EXERCISE AIM = Say how many lines of the data below have the word "logo" in them. Add nothing else.
+++ PROVIDED MATERIAL +++
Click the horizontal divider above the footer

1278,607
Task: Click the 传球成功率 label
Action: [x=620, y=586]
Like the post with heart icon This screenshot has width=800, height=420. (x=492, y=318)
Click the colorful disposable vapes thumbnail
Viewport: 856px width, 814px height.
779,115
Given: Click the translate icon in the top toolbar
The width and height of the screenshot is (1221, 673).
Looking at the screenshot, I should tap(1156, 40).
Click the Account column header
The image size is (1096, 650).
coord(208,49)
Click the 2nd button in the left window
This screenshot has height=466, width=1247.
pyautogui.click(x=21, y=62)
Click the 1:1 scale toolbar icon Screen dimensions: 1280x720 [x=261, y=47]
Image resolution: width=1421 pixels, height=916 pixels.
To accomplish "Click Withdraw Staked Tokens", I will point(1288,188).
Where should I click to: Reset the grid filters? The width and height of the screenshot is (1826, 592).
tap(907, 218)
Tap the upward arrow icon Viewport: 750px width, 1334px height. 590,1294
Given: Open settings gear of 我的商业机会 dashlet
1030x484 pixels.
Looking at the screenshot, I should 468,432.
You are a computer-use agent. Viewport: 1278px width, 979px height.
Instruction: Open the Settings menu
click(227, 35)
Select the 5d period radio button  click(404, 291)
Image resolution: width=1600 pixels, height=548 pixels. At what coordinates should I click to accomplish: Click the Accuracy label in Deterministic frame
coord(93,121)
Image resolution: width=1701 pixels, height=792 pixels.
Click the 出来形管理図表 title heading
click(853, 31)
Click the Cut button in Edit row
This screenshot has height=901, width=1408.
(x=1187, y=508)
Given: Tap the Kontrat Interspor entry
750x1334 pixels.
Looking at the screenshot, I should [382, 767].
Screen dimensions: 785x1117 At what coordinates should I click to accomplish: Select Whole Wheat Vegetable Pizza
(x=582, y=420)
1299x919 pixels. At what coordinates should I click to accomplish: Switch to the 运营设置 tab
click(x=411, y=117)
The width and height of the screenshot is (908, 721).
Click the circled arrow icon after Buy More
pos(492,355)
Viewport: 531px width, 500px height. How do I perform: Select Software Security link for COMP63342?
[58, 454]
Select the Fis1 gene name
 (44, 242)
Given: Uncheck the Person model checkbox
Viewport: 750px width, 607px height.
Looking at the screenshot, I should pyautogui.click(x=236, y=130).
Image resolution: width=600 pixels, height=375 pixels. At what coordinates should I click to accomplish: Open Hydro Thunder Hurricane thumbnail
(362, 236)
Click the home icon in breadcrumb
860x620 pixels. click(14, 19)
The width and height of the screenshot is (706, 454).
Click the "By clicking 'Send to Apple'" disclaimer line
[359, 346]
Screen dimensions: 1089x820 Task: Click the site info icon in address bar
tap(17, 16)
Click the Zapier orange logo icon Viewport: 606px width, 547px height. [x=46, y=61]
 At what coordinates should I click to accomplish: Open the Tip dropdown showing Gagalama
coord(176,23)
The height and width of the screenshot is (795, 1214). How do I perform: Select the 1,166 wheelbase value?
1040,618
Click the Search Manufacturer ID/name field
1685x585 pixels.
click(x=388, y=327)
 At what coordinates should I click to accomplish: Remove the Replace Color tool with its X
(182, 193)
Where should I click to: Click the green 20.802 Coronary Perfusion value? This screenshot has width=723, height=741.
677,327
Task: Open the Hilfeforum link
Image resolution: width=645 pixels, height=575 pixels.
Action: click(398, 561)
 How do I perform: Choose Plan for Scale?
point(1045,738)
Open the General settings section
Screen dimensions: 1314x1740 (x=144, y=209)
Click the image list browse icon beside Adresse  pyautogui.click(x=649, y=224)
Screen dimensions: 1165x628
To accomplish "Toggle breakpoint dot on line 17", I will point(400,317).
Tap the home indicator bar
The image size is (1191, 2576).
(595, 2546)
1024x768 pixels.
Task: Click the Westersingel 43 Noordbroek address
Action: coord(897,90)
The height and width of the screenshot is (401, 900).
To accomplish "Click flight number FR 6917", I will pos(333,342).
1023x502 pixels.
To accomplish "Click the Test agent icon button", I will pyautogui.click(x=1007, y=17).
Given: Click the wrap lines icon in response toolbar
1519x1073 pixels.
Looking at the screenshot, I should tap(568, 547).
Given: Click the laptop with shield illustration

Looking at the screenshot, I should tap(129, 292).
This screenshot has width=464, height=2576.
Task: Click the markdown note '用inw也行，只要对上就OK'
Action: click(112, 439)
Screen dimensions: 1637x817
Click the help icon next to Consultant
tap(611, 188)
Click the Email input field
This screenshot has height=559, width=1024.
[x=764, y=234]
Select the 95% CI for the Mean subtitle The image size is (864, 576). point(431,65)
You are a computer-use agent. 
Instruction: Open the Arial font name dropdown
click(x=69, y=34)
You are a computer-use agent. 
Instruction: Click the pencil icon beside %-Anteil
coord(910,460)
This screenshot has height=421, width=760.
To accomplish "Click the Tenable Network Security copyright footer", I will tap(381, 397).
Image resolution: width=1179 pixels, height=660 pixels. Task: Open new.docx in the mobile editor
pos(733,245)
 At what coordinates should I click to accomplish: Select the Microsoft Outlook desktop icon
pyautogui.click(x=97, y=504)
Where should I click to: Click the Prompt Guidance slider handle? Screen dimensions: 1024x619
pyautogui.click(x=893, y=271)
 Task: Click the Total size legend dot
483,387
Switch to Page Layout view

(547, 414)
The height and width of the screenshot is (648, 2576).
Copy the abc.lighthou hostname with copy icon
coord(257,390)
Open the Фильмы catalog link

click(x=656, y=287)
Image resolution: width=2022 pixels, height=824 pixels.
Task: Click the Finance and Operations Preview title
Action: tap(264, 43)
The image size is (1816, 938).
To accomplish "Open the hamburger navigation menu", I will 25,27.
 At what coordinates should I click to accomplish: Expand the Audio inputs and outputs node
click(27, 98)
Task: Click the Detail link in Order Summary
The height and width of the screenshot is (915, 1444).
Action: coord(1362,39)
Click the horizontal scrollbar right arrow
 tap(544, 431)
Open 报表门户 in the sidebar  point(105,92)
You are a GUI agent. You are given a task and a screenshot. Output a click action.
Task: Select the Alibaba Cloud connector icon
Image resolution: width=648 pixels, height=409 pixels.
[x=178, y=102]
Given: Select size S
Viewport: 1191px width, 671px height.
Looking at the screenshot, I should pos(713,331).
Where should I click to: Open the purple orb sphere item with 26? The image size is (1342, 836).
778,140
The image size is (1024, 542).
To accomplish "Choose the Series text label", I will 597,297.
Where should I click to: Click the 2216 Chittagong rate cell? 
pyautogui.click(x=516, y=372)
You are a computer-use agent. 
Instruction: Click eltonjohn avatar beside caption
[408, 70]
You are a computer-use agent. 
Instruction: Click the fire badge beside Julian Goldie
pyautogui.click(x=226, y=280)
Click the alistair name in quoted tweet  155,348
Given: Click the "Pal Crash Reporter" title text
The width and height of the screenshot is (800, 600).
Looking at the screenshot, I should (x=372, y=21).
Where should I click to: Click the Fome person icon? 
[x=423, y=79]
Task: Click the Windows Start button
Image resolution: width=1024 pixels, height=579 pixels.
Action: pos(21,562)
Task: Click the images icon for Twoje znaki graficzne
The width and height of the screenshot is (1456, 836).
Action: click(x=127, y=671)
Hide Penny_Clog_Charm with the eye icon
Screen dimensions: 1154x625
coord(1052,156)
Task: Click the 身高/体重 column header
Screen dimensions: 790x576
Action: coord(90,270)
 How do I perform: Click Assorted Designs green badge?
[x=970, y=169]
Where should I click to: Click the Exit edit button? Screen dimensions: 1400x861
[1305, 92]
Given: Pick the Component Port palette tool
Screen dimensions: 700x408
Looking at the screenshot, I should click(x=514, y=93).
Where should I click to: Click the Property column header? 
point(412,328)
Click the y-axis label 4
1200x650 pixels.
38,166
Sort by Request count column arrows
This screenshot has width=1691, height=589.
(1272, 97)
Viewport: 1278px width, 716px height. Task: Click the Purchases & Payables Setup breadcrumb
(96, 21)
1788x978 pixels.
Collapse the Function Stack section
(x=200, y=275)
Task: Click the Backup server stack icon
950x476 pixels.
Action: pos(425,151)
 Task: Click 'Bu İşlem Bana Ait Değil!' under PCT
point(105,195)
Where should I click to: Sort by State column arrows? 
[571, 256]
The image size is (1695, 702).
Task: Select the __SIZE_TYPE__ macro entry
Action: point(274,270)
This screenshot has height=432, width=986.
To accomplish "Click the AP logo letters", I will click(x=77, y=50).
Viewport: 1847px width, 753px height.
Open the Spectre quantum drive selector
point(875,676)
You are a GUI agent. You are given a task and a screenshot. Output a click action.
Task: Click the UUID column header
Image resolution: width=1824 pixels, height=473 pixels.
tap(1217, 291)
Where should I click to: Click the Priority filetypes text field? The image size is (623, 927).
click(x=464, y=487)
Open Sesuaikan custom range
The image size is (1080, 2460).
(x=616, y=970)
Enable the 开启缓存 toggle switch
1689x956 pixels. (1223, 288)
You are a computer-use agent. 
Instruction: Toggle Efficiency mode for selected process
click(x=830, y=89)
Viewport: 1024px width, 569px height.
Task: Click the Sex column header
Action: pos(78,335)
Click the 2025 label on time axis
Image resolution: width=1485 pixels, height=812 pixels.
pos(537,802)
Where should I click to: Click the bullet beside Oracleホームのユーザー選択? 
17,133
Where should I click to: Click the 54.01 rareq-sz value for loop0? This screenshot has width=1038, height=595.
+++
SOLUTION TO THE PROBLEM = 2